Exactly my friend, I would argue that the 1,200 or 3,000 figures are completely false and any physical count of the Skyway's passengers will likely double or triple the ridership numbers. To do such a physical count would also expose the fact that JTA has not maintained the system to even collect or maintain the low reported ridership.
The transit system is really not a system at all until all of the components work together with a harmonious synergy. The lackluster planning that has gone on in our city over the last 65 years accounts for much of the problems. Development doesn't drive transit - TRANSIT DRIVES DEVELOPMENT. The TOD's going in around the Transit components of the infamous BIG DIG in BOSTON are staggering in size and will dwarf any previous private investments in Live-Work-Play urban spaces by BILLIONS of dollars.  (...and YES Mike Miller, I do know the Silver line BRT is in the center of all of it, as is the Orange Line LRT, and Commuter Rail, but keep in mind Mike the Silver Line BRT is not the same animal JTA has tried to sell Jax... It's a FIXED ROUTE ELECTRIC TROLLEY BUS).
The Skyway remains a "Pearl" in the center without an oyster. The most valuable part is finished but without a protective hard shell framework, it will NEVER work without the whole oyster, and multi-modal mass transit is that framework creature.


Quote
This extends to the overall transit system itself: if the whole damned metro area is geared towards cars, and you build a transit system, while not changing the car-centric development of the metro area, you now have a failed transit system.
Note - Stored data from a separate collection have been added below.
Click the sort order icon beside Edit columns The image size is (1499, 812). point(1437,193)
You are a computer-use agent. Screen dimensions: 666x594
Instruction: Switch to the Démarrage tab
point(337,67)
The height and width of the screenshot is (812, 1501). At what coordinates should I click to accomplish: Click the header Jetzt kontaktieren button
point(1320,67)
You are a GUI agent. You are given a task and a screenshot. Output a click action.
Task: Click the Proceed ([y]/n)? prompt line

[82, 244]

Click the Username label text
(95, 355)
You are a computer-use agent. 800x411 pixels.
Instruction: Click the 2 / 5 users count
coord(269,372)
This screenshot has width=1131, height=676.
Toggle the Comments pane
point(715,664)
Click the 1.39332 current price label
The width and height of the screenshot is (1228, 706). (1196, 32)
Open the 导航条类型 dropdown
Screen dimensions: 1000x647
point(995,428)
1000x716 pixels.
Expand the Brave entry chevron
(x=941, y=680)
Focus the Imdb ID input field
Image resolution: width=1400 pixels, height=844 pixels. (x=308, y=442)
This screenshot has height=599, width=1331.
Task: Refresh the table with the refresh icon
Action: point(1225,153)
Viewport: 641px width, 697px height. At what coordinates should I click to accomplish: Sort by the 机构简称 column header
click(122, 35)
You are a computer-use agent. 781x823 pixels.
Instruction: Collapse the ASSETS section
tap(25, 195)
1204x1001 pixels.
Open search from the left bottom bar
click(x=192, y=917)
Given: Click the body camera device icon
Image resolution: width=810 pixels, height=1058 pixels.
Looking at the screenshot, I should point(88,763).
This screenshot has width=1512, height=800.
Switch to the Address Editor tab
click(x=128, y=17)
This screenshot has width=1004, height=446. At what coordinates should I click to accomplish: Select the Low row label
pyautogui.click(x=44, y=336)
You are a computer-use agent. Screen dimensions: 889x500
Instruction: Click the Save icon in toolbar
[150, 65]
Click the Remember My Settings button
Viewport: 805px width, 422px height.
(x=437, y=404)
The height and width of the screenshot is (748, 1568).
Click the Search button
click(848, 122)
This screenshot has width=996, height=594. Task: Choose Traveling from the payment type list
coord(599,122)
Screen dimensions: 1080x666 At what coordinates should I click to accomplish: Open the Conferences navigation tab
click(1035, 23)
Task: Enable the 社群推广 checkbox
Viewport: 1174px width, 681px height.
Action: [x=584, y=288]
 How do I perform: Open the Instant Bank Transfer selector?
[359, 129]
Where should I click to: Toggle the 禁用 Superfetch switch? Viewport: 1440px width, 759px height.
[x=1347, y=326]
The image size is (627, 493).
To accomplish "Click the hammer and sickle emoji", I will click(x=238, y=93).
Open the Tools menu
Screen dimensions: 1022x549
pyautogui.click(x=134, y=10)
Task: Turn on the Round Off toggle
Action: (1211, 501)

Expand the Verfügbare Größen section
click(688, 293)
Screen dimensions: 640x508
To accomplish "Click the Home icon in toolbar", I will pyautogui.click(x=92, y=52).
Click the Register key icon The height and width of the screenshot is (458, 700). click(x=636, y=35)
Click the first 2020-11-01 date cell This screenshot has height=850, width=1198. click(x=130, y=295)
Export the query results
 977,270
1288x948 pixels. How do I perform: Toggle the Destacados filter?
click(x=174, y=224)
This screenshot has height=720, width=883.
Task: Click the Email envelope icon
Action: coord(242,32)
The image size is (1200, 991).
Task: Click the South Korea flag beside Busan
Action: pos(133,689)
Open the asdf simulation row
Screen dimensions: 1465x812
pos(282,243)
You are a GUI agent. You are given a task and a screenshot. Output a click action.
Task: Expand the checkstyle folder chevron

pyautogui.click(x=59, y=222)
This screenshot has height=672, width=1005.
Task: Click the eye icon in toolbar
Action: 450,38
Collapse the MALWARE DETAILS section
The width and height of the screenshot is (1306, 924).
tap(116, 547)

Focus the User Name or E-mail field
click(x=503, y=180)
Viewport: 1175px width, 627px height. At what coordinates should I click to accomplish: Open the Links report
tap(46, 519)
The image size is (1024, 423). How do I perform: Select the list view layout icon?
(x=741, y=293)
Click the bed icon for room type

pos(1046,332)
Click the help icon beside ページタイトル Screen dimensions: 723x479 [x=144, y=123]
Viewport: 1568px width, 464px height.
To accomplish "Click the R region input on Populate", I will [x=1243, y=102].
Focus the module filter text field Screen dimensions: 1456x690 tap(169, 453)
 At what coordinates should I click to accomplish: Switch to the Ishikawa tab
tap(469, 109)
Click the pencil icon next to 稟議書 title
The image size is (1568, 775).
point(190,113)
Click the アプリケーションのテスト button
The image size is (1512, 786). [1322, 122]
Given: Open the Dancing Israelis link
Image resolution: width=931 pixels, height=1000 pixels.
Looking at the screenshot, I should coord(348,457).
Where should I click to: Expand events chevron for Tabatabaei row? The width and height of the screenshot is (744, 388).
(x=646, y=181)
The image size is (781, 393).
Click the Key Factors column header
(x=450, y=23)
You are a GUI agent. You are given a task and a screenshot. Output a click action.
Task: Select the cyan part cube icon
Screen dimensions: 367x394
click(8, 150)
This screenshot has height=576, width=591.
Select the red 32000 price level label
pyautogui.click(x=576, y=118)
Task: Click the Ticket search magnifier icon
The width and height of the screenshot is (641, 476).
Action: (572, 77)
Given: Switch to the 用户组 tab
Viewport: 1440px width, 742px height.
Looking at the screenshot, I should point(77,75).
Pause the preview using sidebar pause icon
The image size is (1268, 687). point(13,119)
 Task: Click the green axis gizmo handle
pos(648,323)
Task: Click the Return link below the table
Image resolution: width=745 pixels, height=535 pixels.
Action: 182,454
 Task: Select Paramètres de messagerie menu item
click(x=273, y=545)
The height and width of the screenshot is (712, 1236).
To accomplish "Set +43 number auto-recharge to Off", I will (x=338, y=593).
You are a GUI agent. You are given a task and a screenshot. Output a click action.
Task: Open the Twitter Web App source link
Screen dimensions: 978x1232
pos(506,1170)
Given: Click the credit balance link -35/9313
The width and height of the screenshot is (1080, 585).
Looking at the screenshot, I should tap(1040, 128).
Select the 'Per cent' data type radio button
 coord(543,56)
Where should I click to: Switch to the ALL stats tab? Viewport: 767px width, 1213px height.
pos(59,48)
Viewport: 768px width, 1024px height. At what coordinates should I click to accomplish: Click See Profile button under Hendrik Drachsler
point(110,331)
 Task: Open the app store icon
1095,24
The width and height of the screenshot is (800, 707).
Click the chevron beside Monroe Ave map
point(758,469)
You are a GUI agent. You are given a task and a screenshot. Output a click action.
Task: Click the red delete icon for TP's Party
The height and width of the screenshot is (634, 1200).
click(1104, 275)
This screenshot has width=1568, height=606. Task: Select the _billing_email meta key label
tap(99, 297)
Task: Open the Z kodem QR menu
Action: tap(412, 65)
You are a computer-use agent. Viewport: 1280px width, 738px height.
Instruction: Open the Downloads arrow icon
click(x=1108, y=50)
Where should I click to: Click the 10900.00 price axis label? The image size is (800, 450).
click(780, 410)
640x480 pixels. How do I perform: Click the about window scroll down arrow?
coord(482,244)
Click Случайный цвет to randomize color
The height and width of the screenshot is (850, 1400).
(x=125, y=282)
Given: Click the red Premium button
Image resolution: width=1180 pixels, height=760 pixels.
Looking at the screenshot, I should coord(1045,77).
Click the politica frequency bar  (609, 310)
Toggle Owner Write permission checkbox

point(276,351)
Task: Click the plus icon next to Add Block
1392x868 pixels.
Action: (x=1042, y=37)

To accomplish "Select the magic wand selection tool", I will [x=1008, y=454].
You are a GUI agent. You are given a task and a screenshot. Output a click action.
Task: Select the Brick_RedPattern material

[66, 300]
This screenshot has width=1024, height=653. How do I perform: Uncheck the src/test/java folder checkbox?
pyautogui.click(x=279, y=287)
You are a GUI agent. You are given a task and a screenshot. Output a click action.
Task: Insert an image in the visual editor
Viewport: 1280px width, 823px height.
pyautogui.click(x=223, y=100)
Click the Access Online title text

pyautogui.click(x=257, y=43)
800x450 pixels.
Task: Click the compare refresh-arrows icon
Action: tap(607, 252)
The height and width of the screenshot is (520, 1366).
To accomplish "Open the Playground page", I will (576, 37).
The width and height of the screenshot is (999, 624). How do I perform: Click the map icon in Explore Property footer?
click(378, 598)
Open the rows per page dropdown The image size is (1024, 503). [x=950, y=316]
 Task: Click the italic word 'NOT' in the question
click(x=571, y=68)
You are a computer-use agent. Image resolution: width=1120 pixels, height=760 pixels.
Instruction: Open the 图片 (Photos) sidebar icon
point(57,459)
I'm totally a transit advocate. I don't own a car, and purposefully moved to a place where I don't need a car to lead a 1st-class life as an American citizen. But I'm also a former resident of FloriDUHhhhh, specifically Miami. And despite the population densities, the endless traffic and the rest, it's gonna take a lot of convincing to convince FloriDUHhhhhians in South Florida and the rest of the state to get out of their cars. We, the people, will plug them in, run them on pig feces...ANYTHING to continue to drive-in and drive on. The only way to at least create an alternative is to be sure that the transit system and the building codes are in sync...and that the transit goes from somewhere to somewhere else...and at both ends, you don't need to deal with a car. Period.

I-5 and Antelope Valley FREEway interchange after the earthquake. At the bottom of this canyon and a bit to the left of this photo the railroad pop's out of a long tunnel... untouched because quakes seldom do damage below ground level. In 5 minutes time Victorville, Pear Blossom, Apple Valley, Palmdale, Lancaster, Agua Dulce, Canyon Country, Santa Clarita, Valencia, Piru, Fillmore, and many more were left with a choice of taking a 100+ mile around the pass excursion to PCH or Topanga Canyon, or RIDE THE TRAIN.


I don't really see this as much of a problem. Once citizens are exposed to REAL QUALITY MASS TRANSIT their entire world view changes.  When people realize the savings of being able to live with even one less car, it's like an epiphany. I'm sure you all would agree that there is no more car centric place on earth then Los Angeles, but all it took was one earthquake (Northridge 1994) to take down some major FREEway infrastructure, and that forced an emergency move to a commuter rail system. Rail in Southern California could only have gotten off the ground by an act of God.  The emergency shifted commuters to rail with borrowed equipment, to allow movement from the surrounding mountain communities.  These suburban cities were suddenly cut off by the severe highway damage. Metro-Link was born under these horrible circumstances and today represents one of the key components to a new multi-modal system that has been universally embraced.  There is just no excuse why (baring an earthquake of our own) that Jacksonville, Miami, Atlanta or anywhere else can't get this same result with a little resolve. Hopefully we won't even have to bother God.



OCKLAWAHA

stephendare

June 10, 2010, 02:29:14 AM
seriously?  Why is a streetcar thread the platform for yet another screed about the skyway?

Not sure if you are directing this at me, Stephen, but... if you review the thread you will see this discussion has had participation by lots of posters.  I just respond as I see fit.


Quote
Having every thread about transit get hijacked into skyway discussion is getting tiresome.
Stephen, why so grumpy? It's a discussion thread.  And, the Skyway's fate is intertwined with streetcars so it seems inevitable that it would show up here.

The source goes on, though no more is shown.